GRAND RAPIDS, Mich. — Spartan Stores here is the first company to launch a new online program designed to teach children basic cooking skills and develop their nutrition know-how.

The “Cooking Together, Cooking Forever” training program kicks off in October at Spartan’s Family Fare banner with a series of eight videos, released monthly. The videos include a “Nutrition Bytes” segment featuring Allison Reed, corporate dietitian at Spartan, who gives health tips related to the particular cooking technique — such as knife skills or roasting — taught in that month’s lesson.

Spartan Stores Corporate Dietitian Allison Reed
Allison Reed

“By teaching these cooking skills, we are giving families the tools they need to prepare healthy meals, not just by following a recipe, but actually learning how to cook,” Reed told SN. “The point of this program is to bring the focus back to home-cooked meals, get families in the kitchen, and make it easy for them to eat around the dinner table more often.

“I believe that eating more nutritious, home-cooked meals will lead to a healthier generation.”

The Cooking Together, Cooking Forever program was developed by Del Prince Marketing, Pittsburgh, which also runs the “Apples for the Students” cause-marketing program used by many supermarket operators.

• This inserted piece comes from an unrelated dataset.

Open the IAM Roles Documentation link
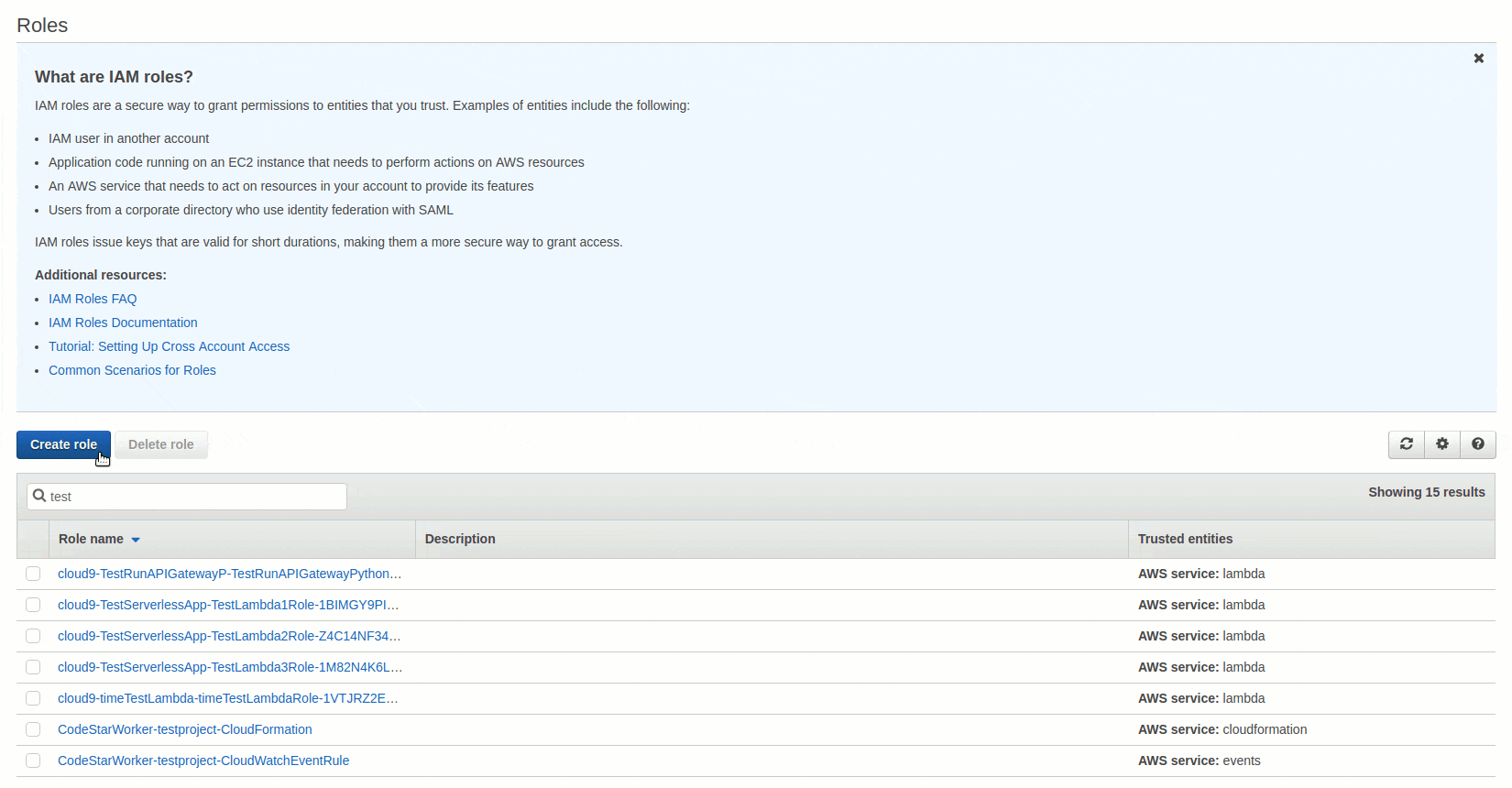Viewport: 1512px width, 788px height. [x=123, y=323]
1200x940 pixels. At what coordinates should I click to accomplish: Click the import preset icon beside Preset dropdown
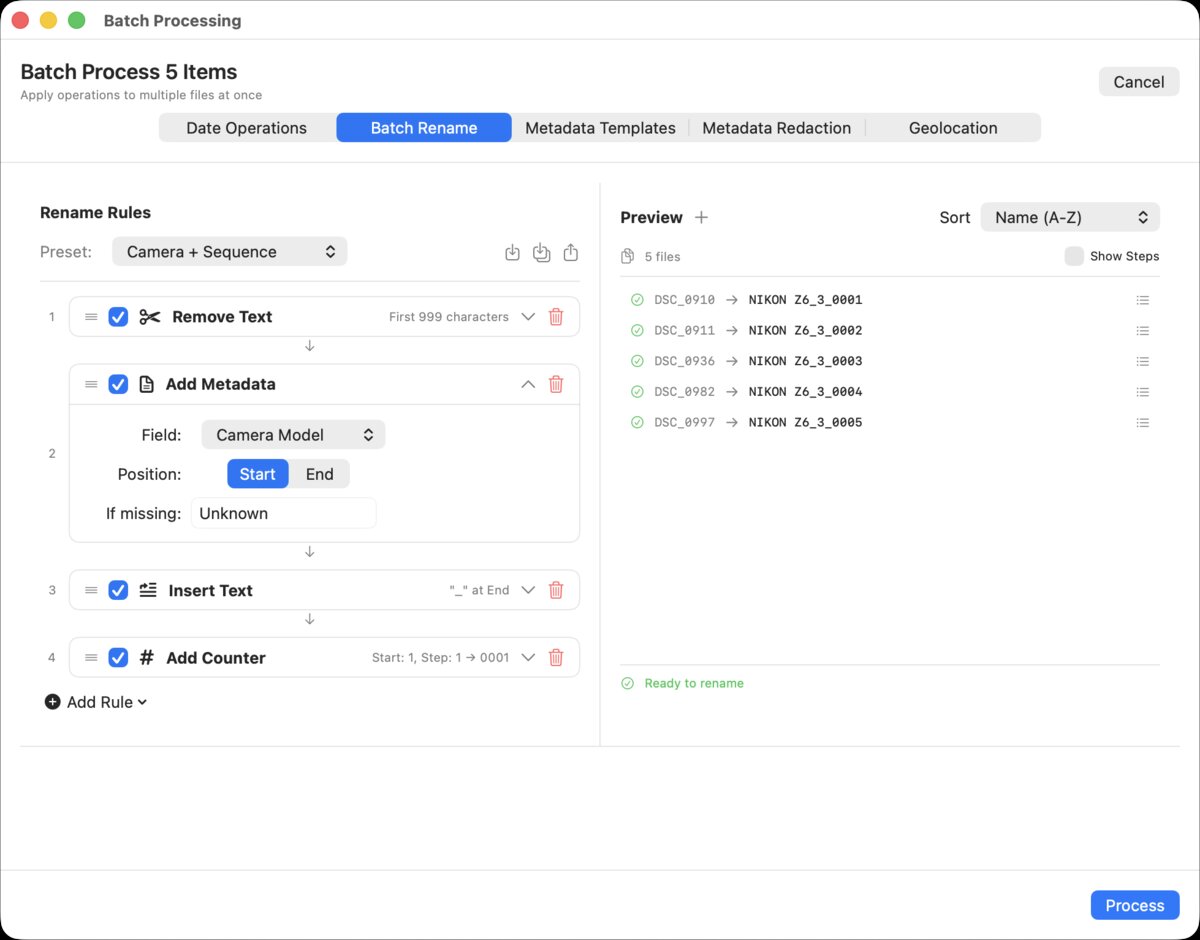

"Obviously the obesity problem is … not something any one program is going to automatically correct, but it is a very simple issue — it is calories in, vs. calories out,” Mitch Sheffler, executive director, Del Prince Marketing, told SN. “We are trying to attack this from the ‘calories in’ side of the equation.

“What we have found is that parents are not teaching cooking in the home the way they used to. The old Norman Rockwell, 1950s-style image of parents teaching their kids to cook so they can do it for themselves in adulthood, is just not happening any more.”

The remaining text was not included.